Document section:
:::
The next day, rather than head straight for the top, the men descended into the crater itself. Leery of crevasses, they roped together, apparently all five on a single rope. Examining the “extraordinary structures” up close, David the geologist declared them to be “the outward and visible signs of fumaroles.” (A fumarole is the vent hole in the earth’s crust through which an active volcano spews both steam and lava.) It seems that the team was oblivious to the extreme danger of trudging across newly formed volcanic crust. Both Mackay and Marshall fell up to their thighs in “concealed conduits,” but arrested their plunges with their ice axes. Back in camp at 6 p.m., the men brewed up tea and took in the “glorious view” that lay before them.
Brocklehurst seemed no worse off after his day in a sleeping bag, so on March 10 the other five men climbed along the crater rim to the summit. “Our progress was now painfully slow,” David wrote, “as the altitude and cold combined to make respiration difficult.” So far in his account, Mawson goes unmentioned, but on summit day the young geologist took charge of the photographic documentation of everything the team discovered. He also measured the depth of the crater at 900 feet, and its width at about half a mile. In four hours, the men climbed 2,000 feet, to a high point they calculated at 13,370 feet above sea level.
:::
Provided material:
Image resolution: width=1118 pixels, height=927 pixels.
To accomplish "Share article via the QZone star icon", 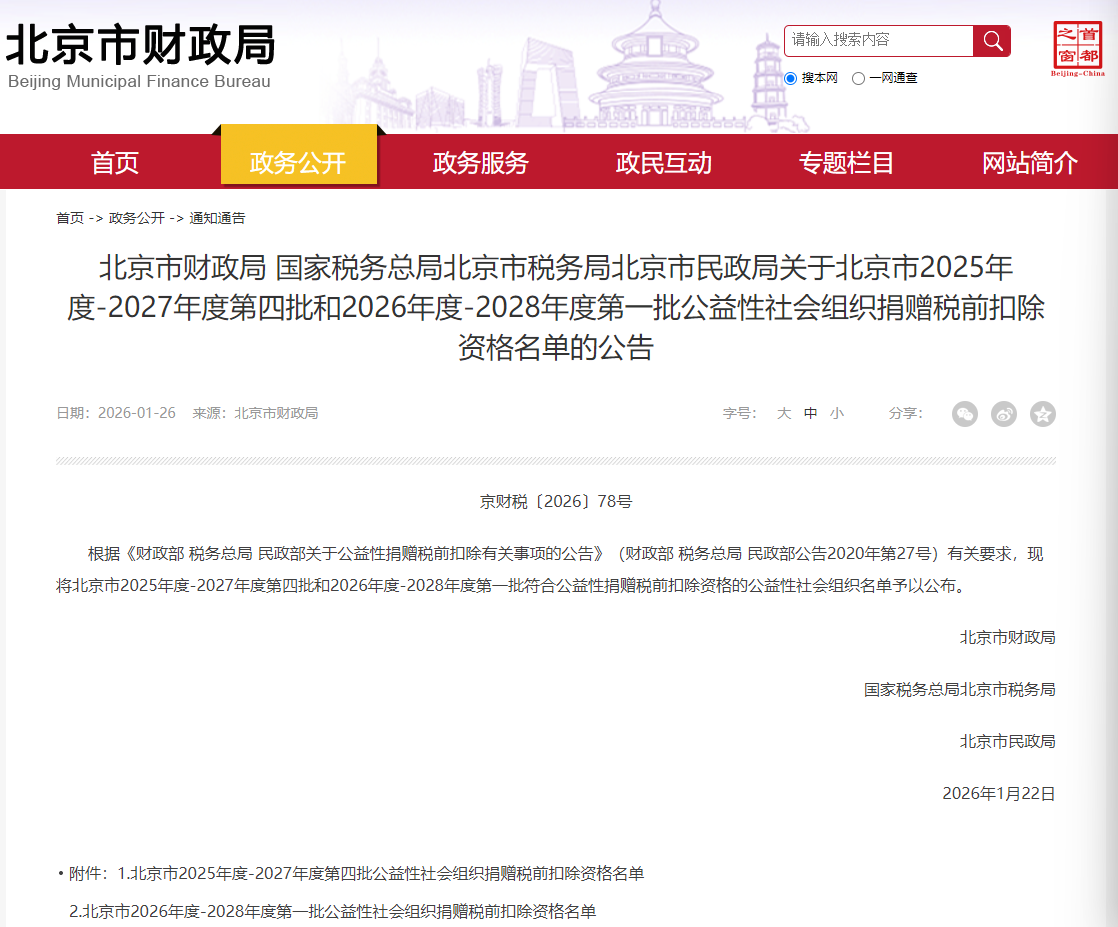I will pyautogui.click(x=1042, y=414).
:::
Challenges:
(A) Based on the account of the crater climb, state whether each statement below agrees with it. Answer yes or no for each, and quote the words that decide it.
(i) The men roped together before descending into the crater.
(ii) Mawson measured the crater's width at about one mile.
(iii) On March 10, five of the men climbed along the crater rim to the summit.
(B) Render this sentence from the account of the crater climb in French: "In four hours, the men climbed 2,000 feet, to a high point they calculated at 13,370 feet above sea level."
(C) Resume the account of the crater climb, beginning after its final sentence.

Answer list:
(A)
(i) Yes: "they roped together, apparently all five on a single rope."
(ii) No: "its width at about half a mile."
(iii) Yes: "so on March 10 the other five men climbed along the crater rim to the summit."

(B) En quatre heures, les hommes gravirent 2 000 pieds, jusqu'à un point culminant dont ils calculèrent l'altitude à 13 370 pieds au-dessus du niveau de la mer.

(C)
The descent verged on chaos. Anxious to get back to the hut as fast as they could, the men began “glissading,” sliding not on their feet with ice axes as brakes, as experienced alpinists would, but on their rear ends, throwing caution to the winds. They also simply flung their lumpy loads down the slopes, then gathered them up where they came to rest. In this slapdash matter, the men descended 5,000 feet and regained their cached sledge. Since another storm seemed on the verge of arriving, they were tempted to push on through the night to regain the hut, but exhaustion trumped impatience.
On March 11, the men packed all their remaining gear—some of it had been lost when the bundles rolling down the slopes had come apart—and pushed on to their first night’s camp. By now, the gathering storm was almost upon the worn-out team, so they abandoned the sledge and much of the gear and stumbled on toward the hut at Cape Royds. (Another party later retrieved the valuable equipment.) “Many were the hand-shakings, and warm the welcome,” wrote David of their arrival. “How cosy and luxurious were our winter quarters after the wind-swept slopes of Erebus! And how delightful it was to pour out our travellers’ tales into the ears of willing listeners!”
David fully believed that the probe of Erebus would bear scientific fruit. In a pair of appendices to Shackleton’s The Heart of the Antarctic, he argued that observations on the volcano were a crucial key to understanding the larger pattern of Antarctic climate and weather. Modern scientists endorse his views as sound.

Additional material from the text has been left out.